The Spaniard has only failed to score once all season – in Singapore – and was a very solid sixth in Qatar. But he broke a streak this weekend with his first Q1 exit of the season on Friday, dropping out in 17th place and admitting it was simply down to a lack of pace, perhaps caused by Aston Martin not being on top of their upgraded car yet.
That’s the risk teams take bringing updates to a Sprint weekend, but at the start of a triple header there is value to running new parts here – plus Aston Martin were showing how keen they were to turn their form around.

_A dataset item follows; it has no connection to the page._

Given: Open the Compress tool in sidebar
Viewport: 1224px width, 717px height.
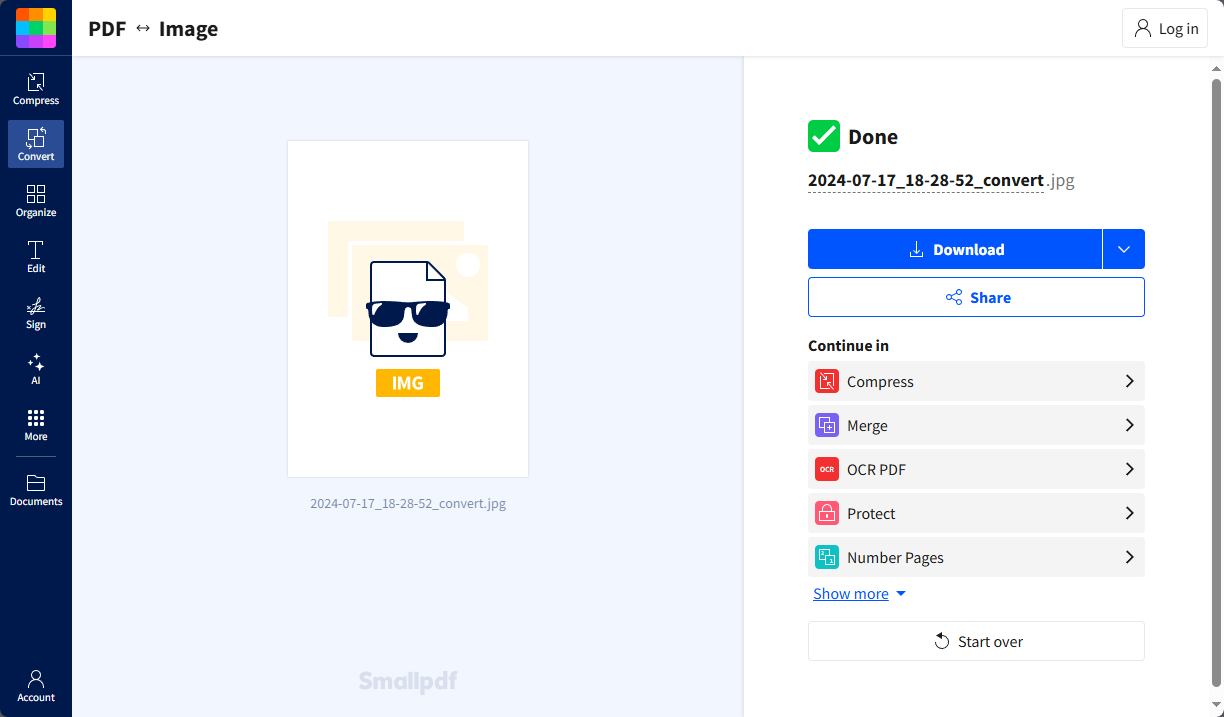Looking at the screenshot, I should (36, 89).
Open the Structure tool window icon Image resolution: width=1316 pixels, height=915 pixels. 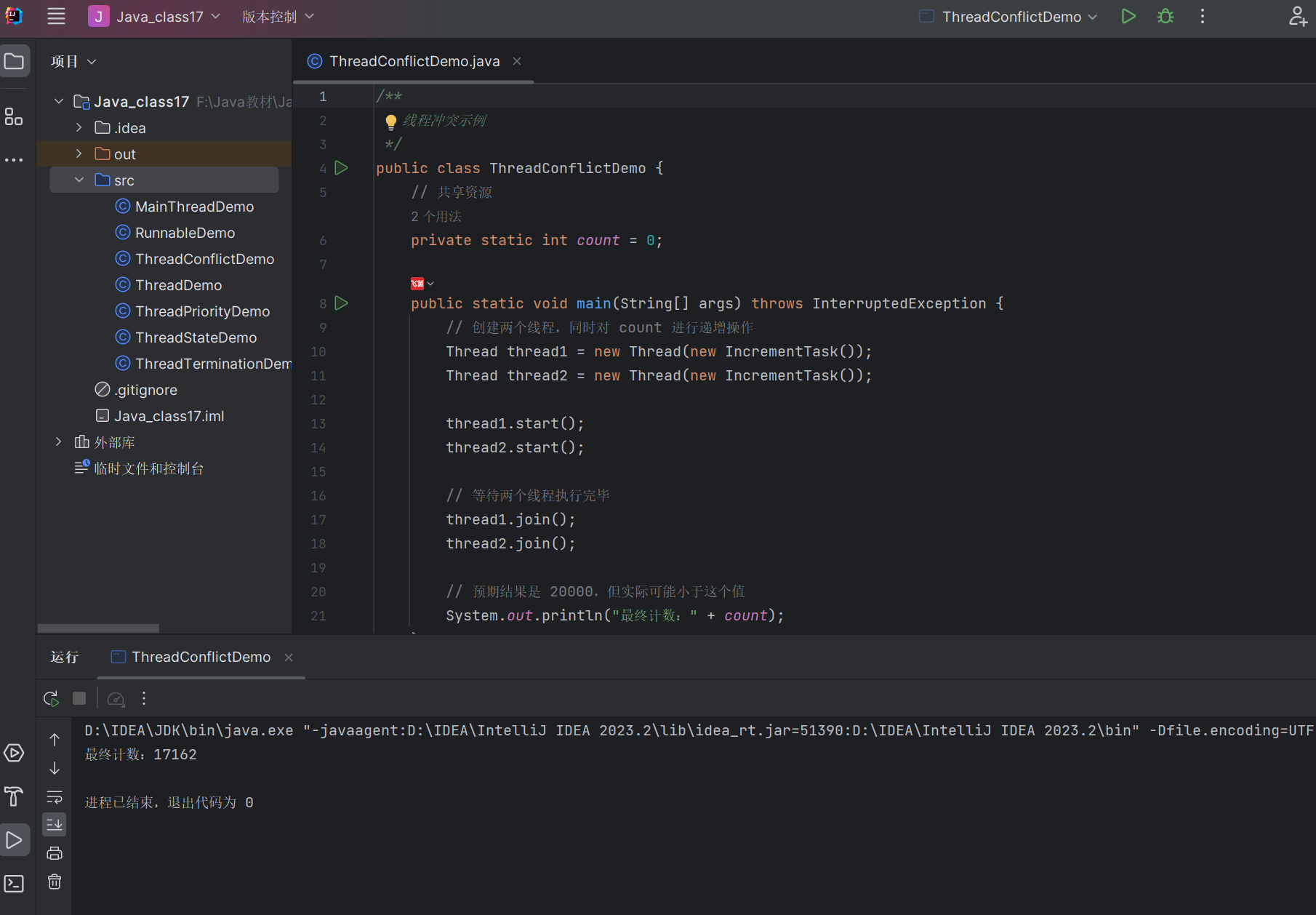(x=14, y=117)
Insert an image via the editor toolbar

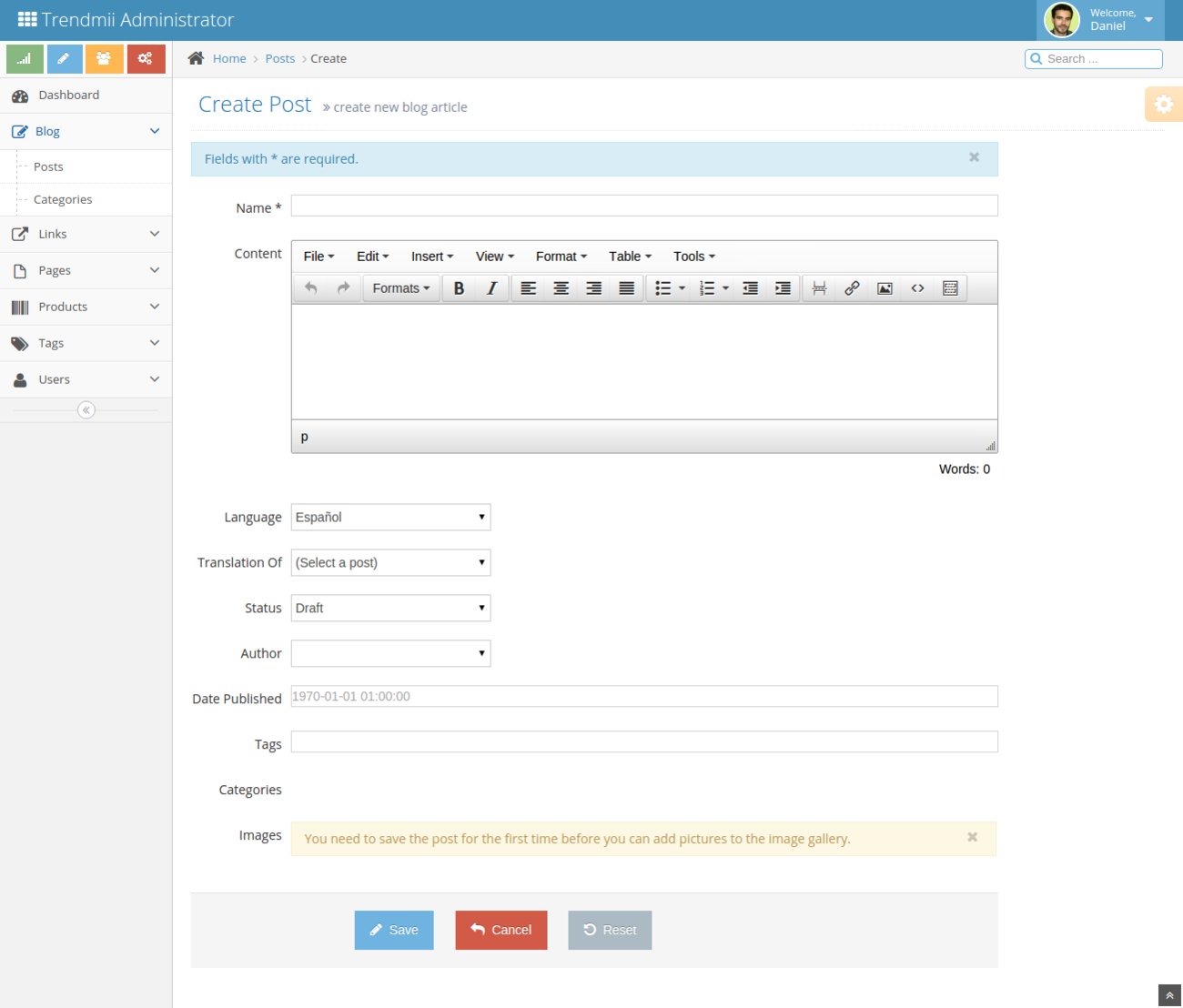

Instead it has left both drivers – with Lance Stroll 19th – facing a hugely tough task to pick up any points in Austin. If they manage to do so then it will be fun to watch their fightback through the field, but it could also be particularly significant in terms of showing improved competitiveness over a race distance thanks to their new car developments.
4. Ricciardo and Haas with learning to do
Daniel Ricciardo returned to competitive action for the first time in two months and delivered a strong performance on Saturday, just missing out on the top 10 in both the Sprint Shootout and the Sprint itself.
But if there was one point of concern for Ricciardo, it wasn’t the broken hand he has been recovering from but the lack of race fitness given the year he’s had. The Australian has only completed two Grands Prix in 2023 and the last time he started a race was in July, so he admits it could be that he’s sweating more than the rest of the grid by the end of Sunday’s action.
He was also feeling slightly rusty in the Sprint as he felt he didn’t read the race to the best of his potential, but felt he improved as the laps ticked by and expects it to become more comfortable across the Grand Prix as he continues to learn.
And he won’t be the only one learning, as Haas look to get more data from their heavily upgraded car across a race distance. So far this weekend they’ve had some flashes of strong pace but then had an uncompetitive Saturday, with Team Principal Guenther Steiner saying: “At the moment, we have to find more as the upgrade’s not done what we expected.”
Sunday provides plenty more opportunities to understand the new car, even if they are limited in terms of anything they can change overnight, but Haas will be hoping it shows signs of potential after the weekend they’ve had so far.
5. Track limits in play again
Fresh from the multiple track limit penalties that were handed out across the Qatar Grand Prix race weekend, there have been more incidents already in Austin.
Eight lap times were deleted in qualifying and a further 18 across Saturday, with Turn 9, Turn 12 and the final two corners – Turn 19 and Turn 20 – the main areas that drivers were running wide.
Three of those corners have been adapted since Friday with the white line widened on the exit of Turns 9, 12 and 19 to help give the the drivers a little bit more margin, but in a race situation there can be other factors that lead to limits being exceeded if following another car closely or pushing to try and hold onto a position.